Não é preciso dizer que o Tião Melis ficou extremamente reconfortado com o cumprimento de sua funcionária, porque pelo menos ela havia se lembrado de que aquela era uma data especial para ele. E esse reconforto acabou se transformando em alegria quando o aniversariante também se apercebeu de que os votos recebidos eram mais importantes do que poderiam parecer porque lhe traziam a certeza de que não estava sozinho no mundo, de que alguém compartilhava com ele a euforia do cinqüentenário alcançado. E assim a manhã foi-se embora na toada de sempre, depois de ter acompanhado durante toda a sua passagem, o embalo de contentamento do contador, até que chegado o horário do almoço a secretária acercou-se do patrão e indagou prestimosa:
– Chefe, eu sei que esse é um dia especial para o senhor. Por isso, que tal se almoçássemos juntos? Eu ficaria muito satisfeita com isso.
Como o Tião Melis, por razões óbvias, concordou de pronto com a idéia, os dois se dirigiram a um restaurante bem agradável localizado na entrada da cidade, e ali ficaram por quase duas horas, em clima descontraído, saboreando inicialmente a deliciosa refeição que lhes foi servida, e se entretendo, depois, em uma conversa animada sobre assuntos extremamente interessantes, a tal ponto que o aniversariante, esquecido das decepções que tivera no início da manhã, se mantinha tranqüilo e sereno, sem prestar atenção no tempo que tiquetaqueava da forma contínua e implacável como sempre procedeu. Mas em determinado momento a secretária abriu um parêntese no bate-papo e sugeriu em tom de voz persuasivo:
– O dia está tão agradável, o senhor não acha? Pensando bem, que tal irmos até a minha casa, onde poderemos tomar um drinque e relaxar um pouco. É boa idéia?
Todo mundo sabe que formiga doceira não pode ver açúcar porque logo se assanha, não é mesmo? A mesma coisa acontece com o homem necessitado da companhia de uma mulher compreensiva, principalmente quando ele está se sentindo solitário e abandonado. O Tião Melis não pensou duas vezes para a aceitar a proposta, mas na mesma hora sua imaginação começou a antever – e com justa razão – o que poderia acontecer entre as quatro paredes da residência, porque homem e mulher em boas condições físicas, estando sozinhos no quieto de um lugar qualquer, sem ninguém por perto para inibi-los ou acanhá-los, só podem terminar fazendo aquilo que o instinto de bicho macho e bicho fêmea lhes determina, acabando agarrados um no outro.

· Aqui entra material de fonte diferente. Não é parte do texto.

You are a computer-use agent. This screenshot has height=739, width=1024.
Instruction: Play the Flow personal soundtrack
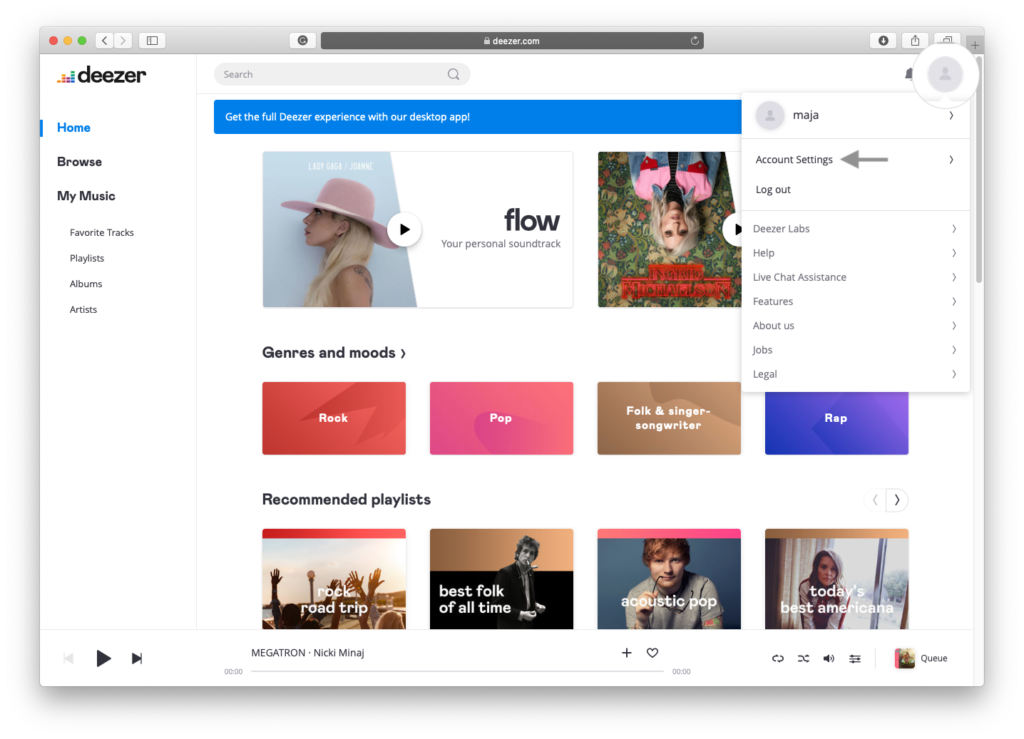point(404,229)
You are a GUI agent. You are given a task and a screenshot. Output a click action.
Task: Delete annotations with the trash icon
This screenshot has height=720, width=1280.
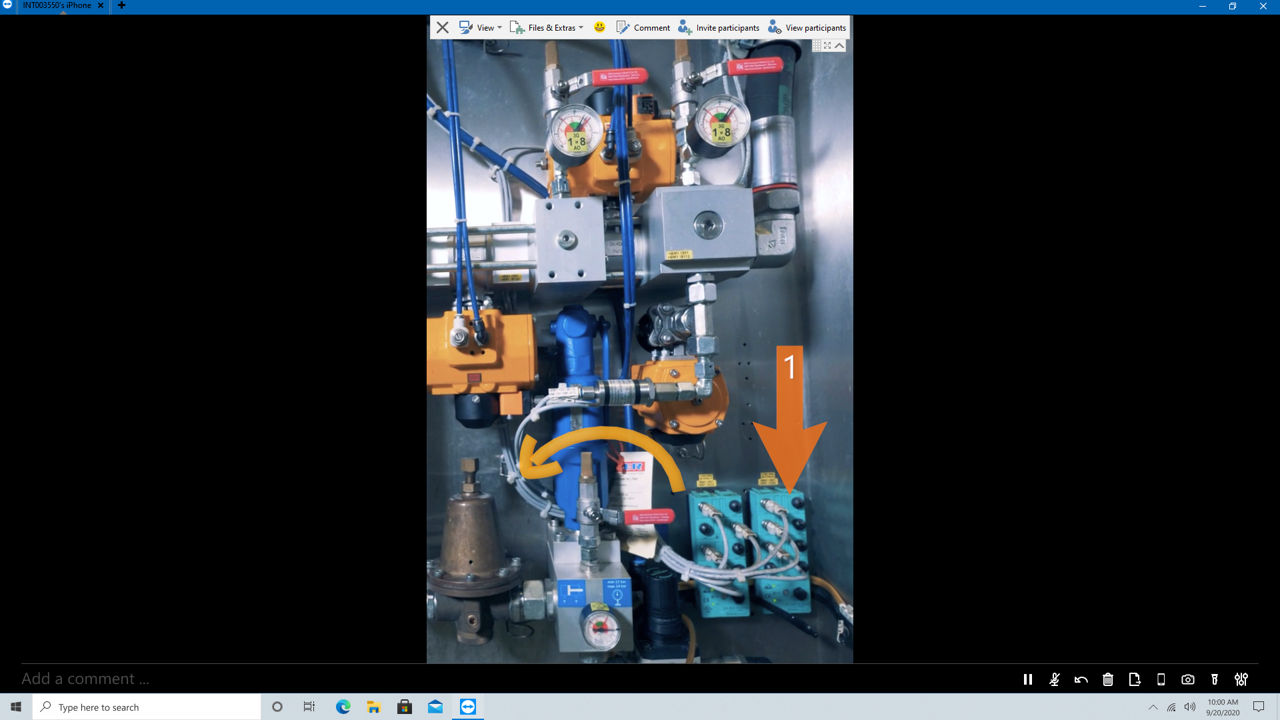[x=1108, y=680]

Então, chegando lá, ela lhe disse:
– Sirva-se à vontade, chefinho. O barzinho fica logo ali. Eu vou colocar algo mais confortável e já volto.
E ela entrou em seu quarto com um sorriso misterioso no rosto, de onde saiu uns cinco minutos depois em companhia da mulher do Tião Melis e dos seus três filhos, todos gritando em regozijo, numa alegria só:
– Parabéns pra você!!!… Feliz aniversário!!!
E lá estava o Tião, coitado, nu, só de meias e com cara de ser angelical, deitado de costas no sofá, barriga apontando firmemente para o teto, como se estivesse esperando a chegada de alguma coisa pra lá de boa.